I have finished my jewelry pieces for the blog party/hop, and I am really happy with them.  It was a serious challenge for me, since I am first and foremost a glass beadmaker, and have only limited experience designing jewelry.  But I had a lot of fun stretching my creative muscles!  You'll see the results next weekend, and I will talk more about my process then.

Another piece of news - I have finished May's Bead of the Month Club beads.  They're purple and green, some of my faves for summer.  I'm now taking orders for June and beyond. Click the pic to see previous months and info on signing up.

As far as glass testing goes, I haven't done a lot lately.  I did run tests on the new CiM color Flax, but it's so pale and transparent that pictures of it just didn't turn out.  Plus, the color itself is way better as a layering color for cream, pale green or yellow, so pics of beads don't really show just the Flax color.  Sooo, I decided that it wouldn't be a fabulous color to write up.

I can tell you that it's lovely for what it is - a very, very pale transparent yellow-green.  I used it to enhance the cream color of Hazelnut Mousse in these pink and cream beads. As you can tell, any green that Flax may have when looked at by itself goes away when you use it for layering.  It's really, really light.  I may buy some to use in place of Effetre Light Brown when I need a paler cream color, but that's about the extent of its use for me.

Last but not least, people have been wondering where the beads are lately!  Mostly because I haven't been listing as many of them on my website as I used to. I have been making other beads to sell, but instead of posting them on the website, I have mostly been listing them as auctions on a couple of new Facebook groups.

If you're interested in getting some of my beads for a really great price, join one of the Facebook groups to bid. You will also see lots of other great lampwork artists posting their auctions. Lots of eye candy! My auctions are usually 24 hours long, so if you don't see anything from me, it just means I haven't got any to post that day.

 Lampwork Bead Market Group

Yes, I will still be listing beads on the website - just maybe not as many as before. I will continue to try and do both for awhile and see how that turns out.

Thanks for reading, and have a wonderful weekend!  :)

Tuesday, March 25, 2014

Bead Soup Blog Party - Soup Reveal!

I got my bead soup from my partner Kat last week - and she got hers too - so I get to post pictures of them both!

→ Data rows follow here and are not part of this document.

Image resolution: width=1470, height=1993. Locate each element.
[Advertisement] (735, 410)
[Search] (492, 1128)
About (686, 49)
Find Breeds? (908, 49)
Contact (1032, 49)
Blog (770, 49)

The blog party is in full swing - people have been posting their soup pics over on the facebook page all week long. We have until May to make something from our soups, but in the meantime we are all ooohing and ahhhing over the plethora of color and beauty that is beads.

Kat sent me some wonderful stuff! A gorgeous Russian lace agate pendant bead, along with some agate accents make up the bulk of the soup.  They are nice and chunky - fun to hold. She also included a whole bunch of Vintaj brass stuff - dragonflies and flowers and connectors - even earring hooks and some wire.  Chain and links and filigree and more!

Most of this soup contains elements I have never worked with before, so this will be a challenge for me.  My muse desperately needs a challenge - something to wake her up and get her out of the rut she's been in!

I am not sure what I am going to make, but I imagine I will break out the wire-wrapping tools.  I also want to add some color to this so that the elements stand out.  We'll have to see what I come up with!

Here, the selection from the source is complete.